After failing to provide information on its surveillance methods impacting criminal defendants, the government may be forced to contend with a lawsuit launched by the civil liberties group that requested the details.
Last Thursday, the American Civil Liberties Union (ACLU) filed the lawsuit (PDF) against the Justice Department in a U.S. District Court in New York.
The advocacy group filed a Freedom of Information Act (FOIA) request back on March 29, seeking records that would show instances where DOJ evoked the FISA Amendments Act (FAA) to glean data used in criminal prosecutions.
“The failure of these DOJ components to process and release responsive records is of particular concern because the request relates to a highly controversial surveillance authority whose wisdom, effectiveness, and legality is a matter of intense and ongoing public debate,” the ACLU's complaint said.
“Indeed, the debate over FAA surveillance has only grown more pitched since plaintiffs filed the request six months ago.

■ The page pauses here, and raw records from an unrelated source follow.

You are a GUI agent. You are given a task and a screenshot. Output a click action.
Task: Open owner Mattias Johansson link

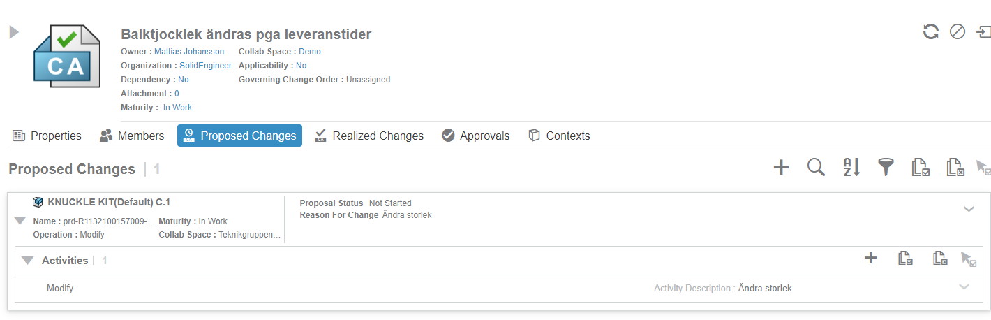click(x=189, y=52)
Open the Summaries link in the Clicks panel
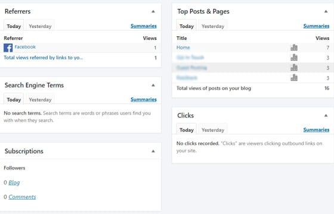 coord(316,130)
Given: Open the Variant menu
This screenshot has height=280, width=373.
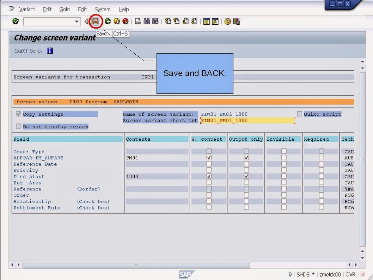Looking at the screenshot, I should click(x=27, y=9).
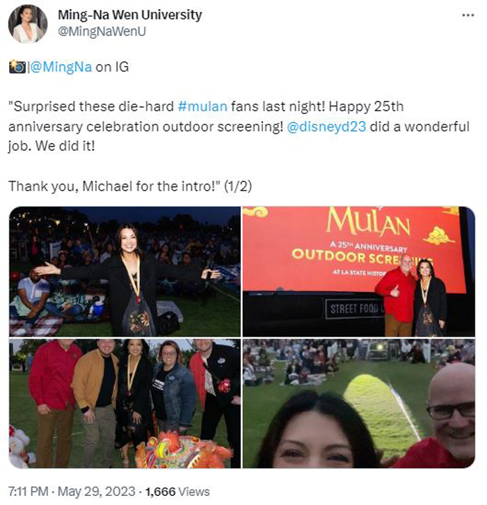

Revelations concerning the National Security Agency's interception of electronic communications pursuant to the FAA – including the emails, text messages, and phone calls of Americans – have prompted public outcry and calls for legislative reform. The public interest in the release of the requested records is substantial,” the complaint said.
Through obtaining the documents, ACLU aims to shed light on the government's checkered history of failing to notify criminal defendants monitored through FISA – a practice that has “shielded warrantless wiretapping from judicial review,” the organization alleged.